Gunner was trained to sniff out explosive booby traps and was deployed with the Marines to Afghanistan last fall. Something, his trainer’s not sure what specifically, pushed Gunner over the edge. Gunner became skittish and was unable to be sent on patrols anymore. The Marines spent a year trying to retrain him but he could no longer work with the Marines and was declared “excess”.

According to the New York Times which spoke with Military Veterinarians, more than 5% of the dogs deployed by the American military will develop canine PTSD. Almost all military dogs will have some residual effects. Different dogs show different symptoms when it comes to PTSD, from becoming more aggressive or becoming clingy and timid. Mainly these dogs suffering from PTSD stop performing the tasks they were trained to do.

Deb Dunham heard of Gunner’s story and wanted to help. “He was declared excess, which really offended me because he’s not excess, he’s just disabled.” After filling out an adoption application, the Dunhams drove 16 hours to a kennel in South Caroline to pick up Gunner.

Gunner immediately was affectionate with his new owners, curling up next to Deb in the backseat on the ride back to their home in Scio, New York. His emotional scars are not gone though. One of the first days back in Scio a storm rolled through. Gunner was in the yard playing, and when the lighting started to flash he threw himself against the sliding door trying to get inside. Once inside, Gunner went into his kennel, the only place he felt safe. So the Dunhams moved his kennel into their bedroom for the night and their other lab Ziggy stood watch over him the rest of the night.

TASK BRIEF: Pick up the story of Gunner, the military dog with PTSD, right after its last sentence and keep it going.

Saved entries:
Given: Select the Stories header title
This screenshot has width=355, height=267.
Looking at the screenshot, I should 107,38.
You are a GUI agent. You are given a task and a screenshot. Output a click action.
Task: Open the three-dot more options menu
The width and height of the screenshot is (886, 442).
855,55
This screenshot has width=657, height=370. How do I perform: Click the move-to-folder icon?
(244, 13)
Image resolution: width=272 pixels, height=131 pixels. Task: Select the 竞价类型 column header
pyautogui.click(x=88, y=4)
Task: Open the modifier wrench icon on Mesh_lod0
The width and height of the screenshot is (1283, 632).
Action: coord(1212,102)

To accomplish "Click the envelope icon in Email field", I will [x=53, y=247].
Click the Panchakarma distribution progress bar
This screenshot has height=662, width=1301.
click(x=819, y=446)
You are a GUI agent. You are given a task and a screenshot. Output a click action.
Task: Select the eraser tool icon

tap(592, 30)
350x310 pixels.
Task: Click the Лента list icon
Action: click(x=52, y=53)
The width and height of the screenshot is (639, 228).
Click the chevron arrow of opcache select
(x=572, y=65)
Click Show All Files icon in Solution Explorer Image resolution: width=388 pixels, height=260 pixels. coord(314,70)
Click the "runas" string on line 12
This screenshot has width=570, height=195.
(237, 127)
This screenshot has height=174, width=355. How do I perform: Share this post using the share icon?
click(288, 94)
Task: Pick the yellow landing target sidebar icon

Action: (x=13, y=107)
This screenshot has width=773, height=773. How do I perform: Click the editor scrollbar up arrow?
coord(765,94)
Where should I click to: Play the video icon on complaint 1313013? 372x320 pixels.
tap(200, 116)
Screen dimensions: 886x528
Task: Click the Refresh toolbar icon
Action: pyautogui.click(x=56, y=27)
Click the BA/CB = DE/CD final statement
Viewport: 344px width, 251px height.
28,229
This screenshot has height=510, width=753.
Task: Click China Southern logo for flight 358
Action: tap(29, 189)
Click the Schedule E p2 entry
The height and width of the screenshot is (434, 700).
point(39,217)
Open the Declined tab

ANSWER BOX:
The next day, Deb who works as a home economics teacher, got permission to bring Gunner to work with her. He spent the day sleeping on a pillow next to her desk. Deb used the opportunity to educate her students about PTSD. The Dunhams are all too familiar with the effects of PTSD.

In 2004 their son, Cpl. Jason Dunham, had fought an insurgent hand-to-hand on a dusty road. When two other Marines came to help the Iraqi dropped a hand grenade. That’s when Jason covered the grenade with his helmet, shielding the other men. Shrapnel penetrated his brain sending him into a coma he’d never recover from. He was posthumously awarded the Medal of Honor for his heroism in 2007, the first Marine recipient since the Vietnam War. The soldiers he saved have visited with and formed a close bond with the Dunhams. Both men are struggling with the effects of their friend giving his life to save them and rely on the Dunhams when they are struggling. Now Gunner is also relying on them to help with his emotional wounds.

Gunner has started to make progress, but the Dunhams know not all his emotional scars will go away just like their scars regarding Jason won’t. “To us it’s like Jason died yesterday. To Gunner, whatever happened to him – it’s probably like that happened yesterday,” said Dan Dunham.